Covenant is making its own judgement in terms of greater good, but going by that moral method I would argue that its course of action is unsupportable. Future good in that method has to be weighed in terms of its probability (which is also why the far future generally has less weight, being less certain), and the evidence indicates that their success is extremely unlikely. That should make them stop, but they're deluding themselves into continuing because they have a psychological need for success.

In terms of greater good (which is how Covenant is judging things), a 90% chance of harming 10 people should have more moral weight than a 1% chance of helping 100 people.
Αναρτήθηκε αρχικά από DouglasGrave:
Αναρτήθηκε αρχικά από Richard Stroker:
Anyway they stop being victims or refugees once they start murdering people.
No, they're still victims or refugees; being one isn't mutually exclusive with being a murderer. A victim can still victimize others.

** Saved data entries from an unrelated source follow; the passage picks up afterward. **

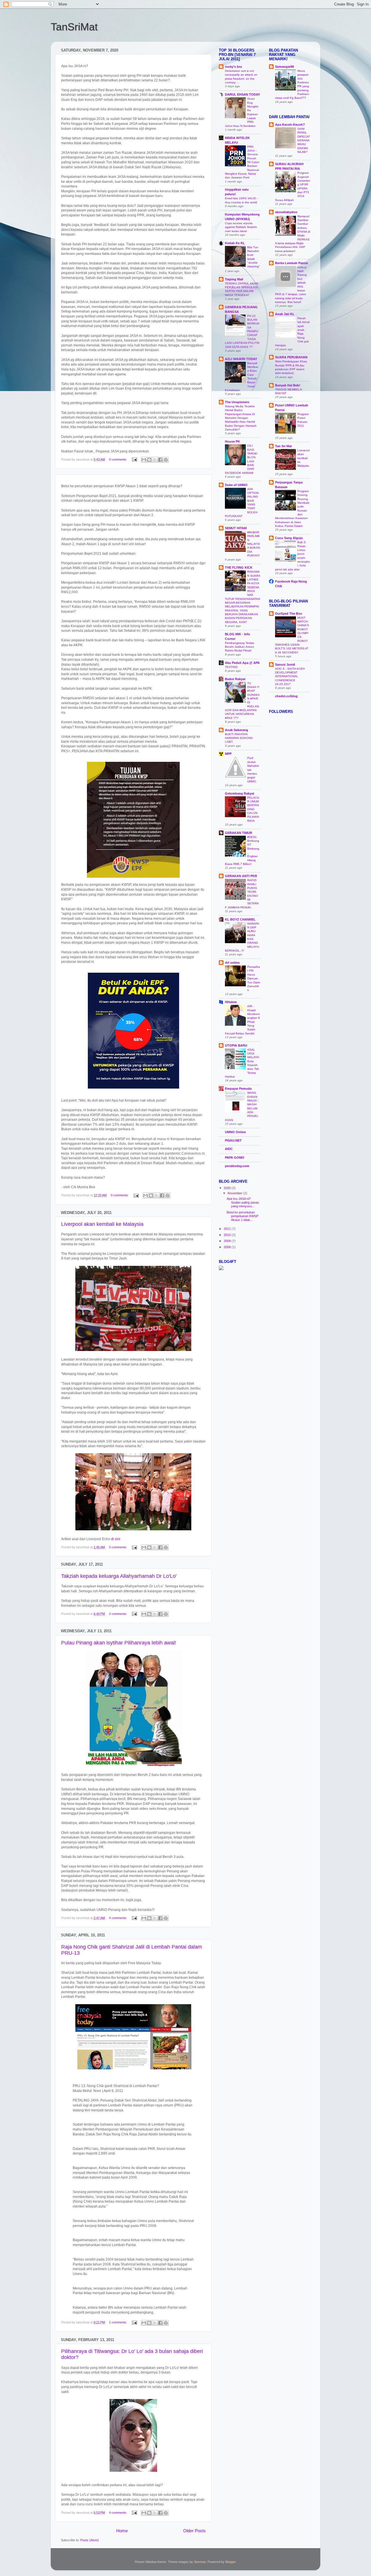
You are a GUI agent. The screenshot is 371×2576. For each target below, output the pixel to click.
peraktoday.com (237, 1166)
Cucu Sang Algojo (289, 538)
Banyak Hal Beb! (287, 385)
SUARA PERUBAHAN (291, 357)
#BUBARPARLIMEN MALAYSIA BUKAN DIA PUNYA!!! (253, 544)
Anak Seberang (236, 730)
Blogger (230, 2562)
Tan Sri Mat (283, 446)
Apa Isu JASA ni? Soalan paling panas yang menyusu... (243, 1202)
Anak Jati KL (284, 314)
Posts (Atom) (89, 2540)
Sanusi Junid (285, 664)
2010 (228, 1235)
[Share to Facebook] (160, 460)
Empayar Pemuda (238, 1088)
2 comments (117, 1613)
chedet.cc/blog (286, 696)
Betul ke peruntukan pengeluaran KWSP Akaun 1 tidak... (242, 1216)
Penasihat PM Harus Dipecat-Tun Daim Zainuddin (253, 978)
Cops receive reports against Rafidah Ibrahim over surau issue (241, 227)
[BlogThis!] (149, 460)
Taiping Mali (234, 279)
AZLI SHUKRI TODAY (241, 359)
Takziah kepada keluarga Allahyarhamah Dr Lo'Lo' (119, 1576)
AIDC (229, 1149)
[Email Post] (134, 459)
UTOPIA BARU (236, 1045)
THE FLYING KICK (238, 567)
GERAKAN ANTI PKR (241, 876)
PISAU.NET (233, 1140)
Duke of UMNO (236, 485)
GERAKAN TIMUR (238, 833)
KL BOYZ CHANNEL (240, 919)
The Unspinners (237, 402)
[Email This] (144, 460)
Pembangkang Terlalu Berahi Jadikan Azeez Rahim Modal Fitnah (239, 646)
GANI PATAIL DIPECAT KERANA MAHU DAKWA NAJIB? (303, 140)
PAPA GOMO (234, 1157)
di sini (115, 1539)
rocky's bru (233, 66)
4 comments (117, 1918)
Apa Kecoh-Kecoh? (290, 124)
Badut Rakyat (235, 679)
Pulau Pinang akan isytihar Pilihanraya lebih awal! (118, 1643)
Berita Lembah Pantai (291, 263)
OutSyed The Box (288, 613)
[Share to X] (155, 460)
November (235, 1193)
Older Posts (194, 2530)
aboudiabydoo (286, 212)
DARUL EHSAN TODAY (242, 94)
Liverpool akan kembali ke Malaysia (102, 1224)
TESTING (231, 667)
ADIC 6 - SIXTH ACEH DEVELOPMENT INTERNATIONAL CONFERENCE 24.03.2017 (290, 676)
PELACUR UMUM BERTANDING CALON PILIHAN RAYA (253, 809)
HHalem (231, 1002)
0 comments (117, 459)
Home (122, 2530)
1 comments (117, 2322)
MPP (228, 753)
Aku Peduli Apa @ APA (242, 662)
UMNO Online (235, 1132)
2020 (228, 1188)
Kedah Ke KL (235, 243)
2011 (228, 1229)
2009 (228, 1241)
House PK (232, 441)
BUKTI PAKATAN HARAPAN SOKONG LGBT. (239, 738)
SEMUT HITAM (236, 528)
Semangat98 (284, 66)
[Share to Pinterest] (166, 460)
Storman (200, 2562)
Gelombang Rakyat (239, 793)
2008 (228, 1247)
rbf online (232, 962)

You're missing the point in that what thier primary quality is changes. A refugee is it's own thing, but once that refugee starts murdering people the fact they're fleeing something no longer matters and they become a problem that needs to be solved.
Honestly, it's legitimately frightening to me to see people pretending this is a complex moral quandary.
Αναρτήθηκε αρχικά από Richard Stroker:
Αναρτήθηκε αρχικά από DouglasGrave:
No, they're still victims or refugees; being one isn't mutually exclusive with being a murderer. A victim can still victimize others.
You're missing the point in that what thier primary quality is changes. A refugee is it's own thing, but once that refugee starts murdering people the fact they're fleeing something no longer matters and they become a problem that needs to be solved.
That's only a difference in what you care about in your own dealing with them, which is a contextual matter. It's not because they became any less refugees.

The key point there is that "refugee" isn't a Get-Out-Of-Jail-Free card in the first place (context can still have some bearing, it's just not an automatic excuse).

Αναρτήθηκε αρχικά από Richard Stroker:
Honestly, it's legitimately frightening to me to see people pretending this is a complex moral quandary.
I don't think it's all that complicated in moral terms, though it does raise some questions about how trauma can severely warp someone's judgement of their actions.

Potentially also some questions of deference to authority, when such people are in a position where others are making the decisions about what needs to be done.
Αναρτήθηκε αρχικά από fauxpas:
I killed the town and saved the girl, because honestly, the GOAT test is a fraud and they didn't care that they were killing humans.

The GOAT test is just silly. But to call it as a "fraud"? Please allow me to not agree with you on this matter.
Αναρτήθηκε αρχικά από xybolt:
Αναρτήθηκε αρχικά από fauxpas:
I killed the town and saved the girl, because honestly, the GOAT test is a fraud and they didn't care that they were killing humans.

The GOAT test is just silly. But to call it as a "fraud"? Please allow me to not agree with you on this matter.

It is actually fraudulent in this context. "a person or thing intended to deceive others, typically by unjustifiably claiming or being credited with accomplishments or qualities." It's intended to deceive outsiders and possibly themselves into believing their random murders are somehow justified and that their settlement is safe. It does this by being credited with an ability to discern synth (and "bad guy") from human that it doesn't have.